Language file for MICR font

6,827 views
Skip to first unread message

Hunter

unread,
May 26, 2011, 3:04:21 AM5/26/11
to tesseract-ocr
Does anyone have a MICR language file they are willing to share?

I need to use Tesseract 2 (via TessNet2) to read cheque details.
Tesseract has a lot of difficultly reading the MICR font on the bottom
of the cheque so it will need to be trained. Rather than wasting a day
attempting to do this, it would be very cool if someone has this
already done. Even the box file would be a huge help.

Thankyou in advance!

Dmitri Silaev

unread,
May 26, 2011, 8:38:01 AM5/26/11
to tesser...@googlegroups.com, hbea...@gmail.com
Well, I can do that for you. Given that you provide me with 10-20
sample image files. One thing I can't do at the moment is to generate
final language files since I abandoned Tesseract 2 long time ago. So
these could be only box/tiff pairs.

Warm regards,
Dmitri Silaev
www.CustomOCR.com

> --
> You received this message because you are subscribed to the Google
> Groups "tesseract-ocr" group.
> To post to this group, send email to tesser...@googlegroups.com
> To unsubscribe from this group, send email to
> tesseract-oc...@googlegroups.com
> For more options, visit this group at
> http://groups.google.com/group/tesseract-ocr?hl=en
>

Hunter

unread,
May 27, 2011, 5:11:21 AM5/27/11
to tesseract-ocr
I bit the bullet and did my own training - it wasn't as bad as i
thought. I didn't include all of the control chars in the spec - just
the ones i found on my cheque samples. Seems to detect all my cheques
perfectly - so far. If any wants my training files or tessdata (v2)
files, let me know.
Message has been deleted

Dmitri Silaev

unread,
May 27, 2011, 8:08:22 AM5/27/11
to tesser...@googlegroups.com, hbea...@gmail.com
I'd appreciate having box/tiff pairs.
Thanks in advance!

--
Dmitri

Sven Pedersen

unread,
May 27, 2011, 1:32:46 PM5/27/11
to tesser...@googlegroups.com
Me too. I've worked with MICR fonts before, and I'd like to see high
quality support for them in tesseract. I could spearhead a movement to
get them working properly. I believe most people have wanted to do it
commercially and have not shared their info, but if we did it as a
community it could yield much better recognition quality.
Thanks,
Sven

--
``All that is gold does not glitter,
  not all those who wander are lost;
the old that is strong does not wither,
  deep roots are not reached by the frost.
From the ashes a fire shall be woken,
  a light from the shadows shall spring;
renewed shall be blade that was broken,
  the crownless again shall be king.”

Sriranga(78yrsold)

unread,
May 27, 2011, 1:47:12 PM5/27/11
to tesser...@googlegroups.com
Yes as community it could yield much better recognition quality for all langs including MICR. I appreciate your spearhead movement to quality support
in tesseract by way of  patches/suggestions as deemed fit to enable Ray to
release final stable version of tesseract-ocr earliest possible.
With regards,
-sriranga(78yrs)

Dmitri Silaev

unread,
May 27, 2011, 5:08:52 PM5/27/11
to tesser...@googlegroups.com, sven.p...@gmail.com
Agree. We can make ready version 3.0x traineddata files from box/tiff
pairs community provides, crediting the commencement to Hunter.

Warm regards,
Dmitri Silaev
www.CustomOCR.com

Hunter

unread,
May 31, 2011, 8:31:26 PM5/31/11
to tesseract-ocr
[I keep posting this, but it doesn't show up after 1 day. Attempt #4]

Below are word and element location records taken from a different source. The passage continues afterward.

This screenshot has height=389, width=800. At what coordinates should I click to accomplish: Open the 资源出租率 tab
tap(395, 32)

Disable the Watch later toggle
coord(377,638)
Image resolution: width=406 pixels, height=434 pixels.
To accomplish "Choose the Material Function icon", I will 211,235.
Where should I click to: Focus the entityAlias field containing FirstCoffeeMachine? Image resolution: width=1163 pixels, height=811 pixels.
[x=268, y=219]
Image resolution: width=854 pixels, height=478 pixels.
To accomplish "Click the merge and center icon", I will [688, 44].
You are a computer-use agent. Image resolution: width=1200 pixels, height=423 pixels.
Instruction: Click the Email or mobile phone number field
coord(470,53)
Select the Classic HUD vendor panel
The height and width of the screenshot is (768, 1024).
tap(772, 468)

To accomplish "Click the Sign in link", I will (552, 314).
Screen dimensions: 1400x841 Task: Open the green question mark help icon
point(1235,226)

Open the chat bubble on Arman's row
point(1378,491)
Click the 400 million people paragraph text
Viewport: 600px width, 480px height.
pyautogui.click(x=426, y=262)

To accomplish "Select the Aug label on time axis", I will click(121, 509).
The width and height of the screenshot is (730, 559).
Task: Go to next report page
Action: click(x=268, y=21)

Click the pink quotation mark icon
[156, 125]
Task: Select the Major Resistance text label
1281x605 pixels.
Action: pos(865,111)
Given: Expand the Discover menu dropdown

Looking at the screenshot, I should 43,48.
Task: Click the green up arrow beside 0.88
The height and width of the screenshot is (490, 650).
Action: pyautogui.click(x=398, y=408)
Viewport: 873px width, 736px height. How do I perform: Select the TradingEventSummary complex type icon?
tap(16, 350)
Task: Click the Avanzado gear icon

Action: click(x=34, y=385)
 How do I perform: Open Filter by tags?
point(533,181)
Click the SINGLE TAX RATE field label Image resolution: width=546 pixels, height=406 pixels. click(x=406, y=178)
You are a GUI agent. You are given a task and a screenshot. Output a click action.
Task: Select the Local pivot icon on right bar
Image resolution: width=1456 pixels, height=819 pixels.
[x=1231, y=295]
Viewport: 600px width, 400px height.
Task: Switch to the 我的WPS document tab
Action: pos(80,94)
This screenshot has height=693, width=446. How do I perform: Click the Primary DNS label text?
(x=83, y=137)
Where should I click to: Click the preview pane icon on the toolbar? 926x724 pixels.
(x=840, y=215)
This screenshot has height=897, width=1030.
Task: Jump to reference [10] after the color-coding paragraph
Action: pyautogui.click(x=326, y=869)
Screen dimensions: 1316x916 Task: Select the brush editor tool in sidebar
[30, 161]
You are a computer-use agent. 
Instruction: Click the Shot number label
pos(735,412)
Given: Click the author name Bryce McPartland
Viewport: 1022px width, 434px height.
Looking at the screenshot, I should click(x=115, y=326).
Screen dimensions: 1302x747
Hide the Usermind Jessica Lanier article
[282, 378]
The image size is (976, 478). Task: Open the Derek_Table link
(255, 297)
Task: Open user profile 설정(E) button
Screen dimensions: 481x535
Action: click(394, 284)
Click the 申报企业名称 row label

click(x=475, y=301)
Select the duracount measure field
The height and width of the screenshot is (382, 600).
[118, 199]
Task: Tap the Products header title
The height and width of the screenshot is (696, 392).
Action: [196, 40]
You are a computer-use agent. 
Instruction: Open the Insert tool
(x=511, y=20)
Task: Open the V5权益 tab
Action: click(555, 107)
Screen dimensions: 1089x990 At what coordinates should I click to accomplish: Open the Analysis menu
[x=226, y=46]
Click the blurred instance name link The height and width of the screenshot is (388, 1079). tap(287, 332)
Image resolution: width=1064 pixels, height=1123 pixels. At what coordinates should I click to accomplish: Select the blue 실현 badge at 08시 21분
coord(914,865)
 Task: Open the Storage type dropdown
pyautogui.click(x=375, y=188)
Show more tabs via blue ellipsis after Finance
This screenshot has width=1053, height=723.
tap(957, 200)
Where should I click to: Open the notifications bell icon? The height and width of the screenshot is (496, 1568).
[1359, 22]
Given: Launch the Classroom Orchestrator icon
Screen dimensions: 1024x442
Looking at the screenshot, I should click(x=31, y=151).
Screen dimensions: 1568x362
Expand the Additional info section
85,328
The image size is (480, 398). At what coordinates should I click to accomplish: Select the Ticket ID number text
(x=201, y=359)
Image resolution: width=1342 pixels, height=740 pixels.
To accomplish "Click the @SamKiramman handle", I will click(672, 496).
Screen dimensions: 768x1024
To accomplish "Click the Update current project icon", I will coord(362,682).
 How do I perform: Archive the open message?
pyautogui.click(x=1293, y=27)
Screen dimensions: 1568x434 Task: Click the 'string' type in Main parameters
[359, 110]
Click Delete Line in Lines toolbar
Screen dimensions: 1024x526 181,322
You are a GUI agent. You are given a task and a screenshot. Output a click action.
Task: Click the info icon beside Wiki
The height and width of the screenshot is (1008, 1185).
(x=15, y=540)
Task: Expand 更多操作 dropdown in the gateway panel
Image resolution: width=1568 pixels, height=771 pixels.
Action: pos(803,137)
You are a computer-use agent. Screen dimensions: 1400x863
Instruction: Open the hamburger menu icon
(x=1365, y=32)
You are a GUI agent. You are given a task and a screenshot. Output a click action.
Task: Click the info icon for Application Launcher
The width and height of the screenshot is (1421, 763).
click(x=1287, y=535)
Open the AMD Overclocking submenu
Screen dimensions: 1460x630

I only have a limited number of samples, but that seems to be enough
for now (100% detection rate for everything i have). If I can collate
a few more then i shall retrain and post the updated language files
and maybe a T3 compiled file.

I have posted the source files and the compile T2 language files on my
site: http://beanland.net.au/Programming/dotnet/TesseractMICR.zip

If you have any feedback, more samples etc, please send them to me (my
email is in the readme.htm file of the zip)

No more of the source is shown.